On Friday, federal officials said she was jailed as a material witness but not charged with any crime, the Associated Press reported. But the government has released few other details.
Hashemai, who was born Melanie Franklin, usually returns to the U.S. from Iran at least once a year to visit family and to work on documentaries, her son said. She was detained during this most recent visit after filming a Black Lives Matter documentary.
It’s unclear to Hashemi’s family how long she will be held behind bars and the nature of the criminal case in which federal authorities named her as a witness for a grand jury hearing. Hashemai, 59, was appointed an attorney and has appeared twice in federal district court in Washington.
Many are calling her detention politically motivated. This comes against the backdrop of renewed hostility with Iran under the Trump administration. At the same time, Trump has shown a level of animosity for journalists that press freedom groups like the New York-based Committee to Protect Journalist said is typically found in countries that lack press freedom like Iran.
Former U.S. Congresswoman Cynthia McKinney has demanded answers about Hashemi’s detention.
McKinney, who described Hashemi as a “sister” and “friend,” said the journalist told her own family members that officials have mistreated her in the prison facility.

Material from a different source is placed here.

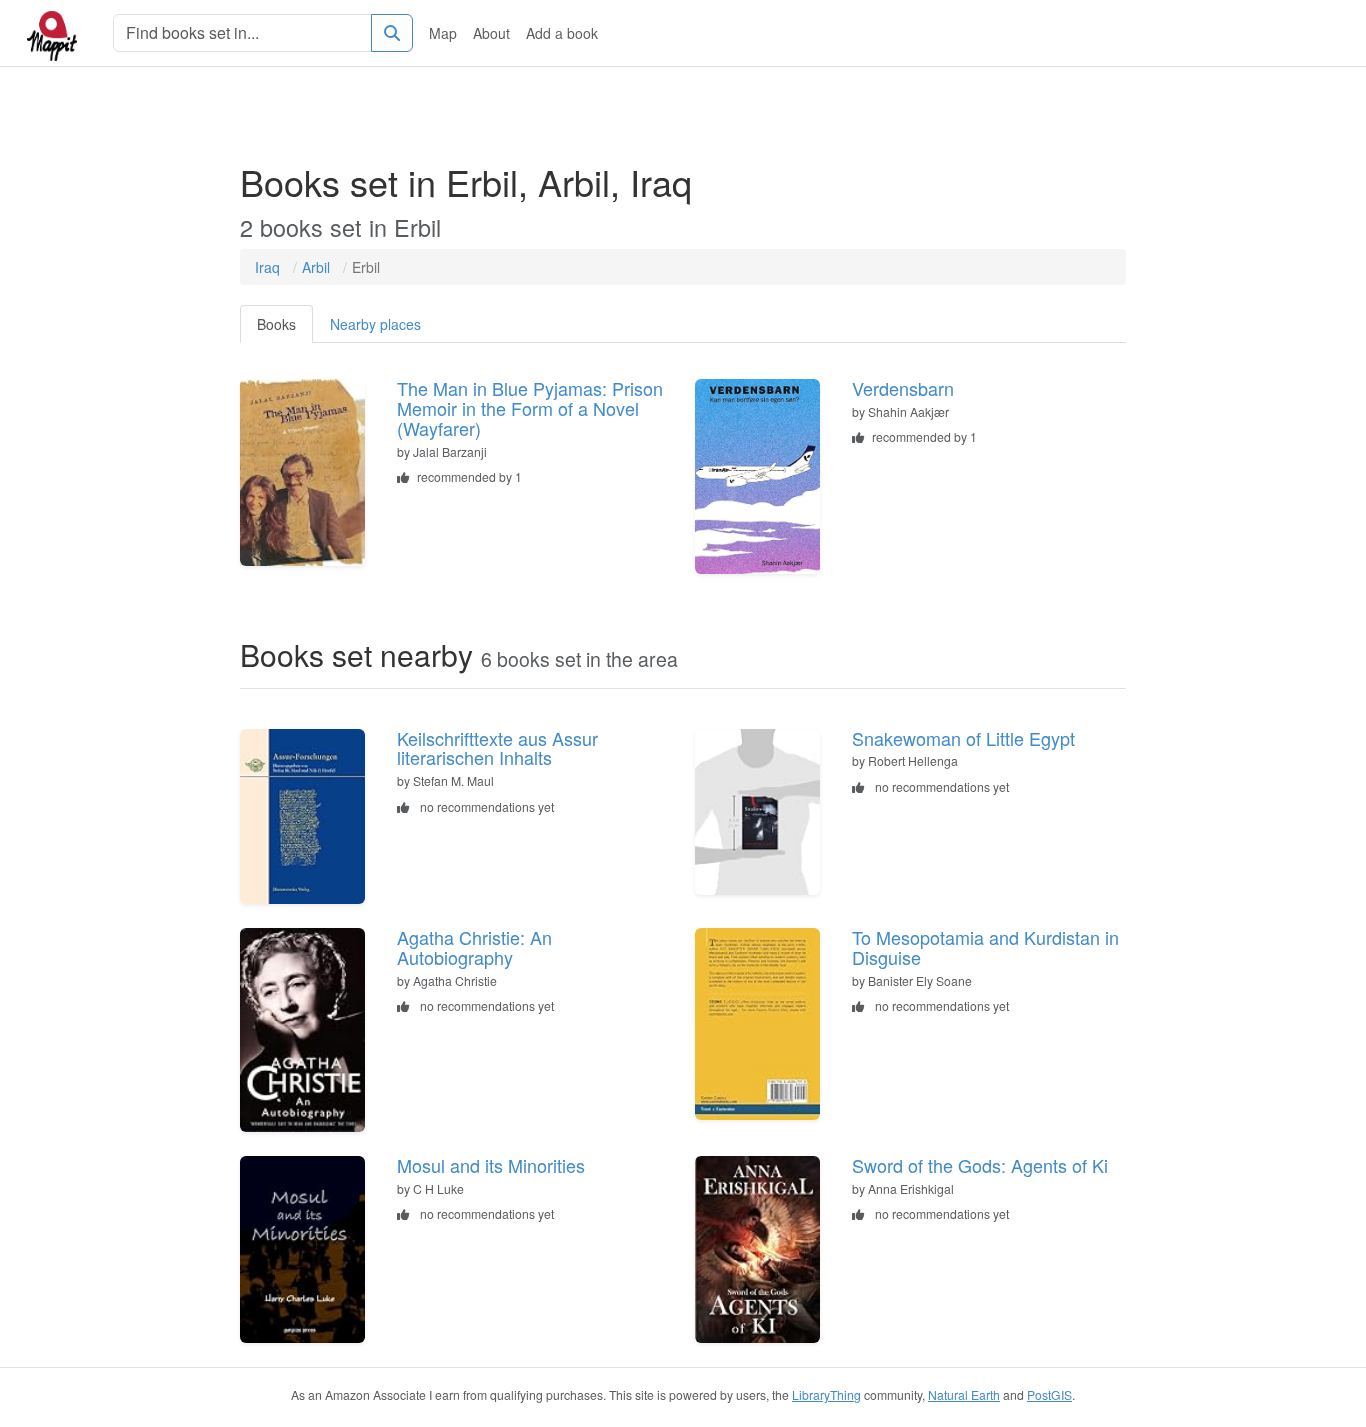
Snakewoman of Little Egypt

“She described her hijab having had been removed against her will and that she is being treated as a criminal. The prison officials have also denied her access to halal or vegetarian dietary options for the past few days, only serving her meals with meat which she has refused to eat. She mentioned that she had only been able to eat Pretzels and bread,” McKinney said in a series of tweets posted on Jan. 15.
The authorities are permitted under federal law to detain witnesses if their testimony has high value for a criminal case and if that person would be a flight risk and unlikely to respond to a subpoena, according to the AP.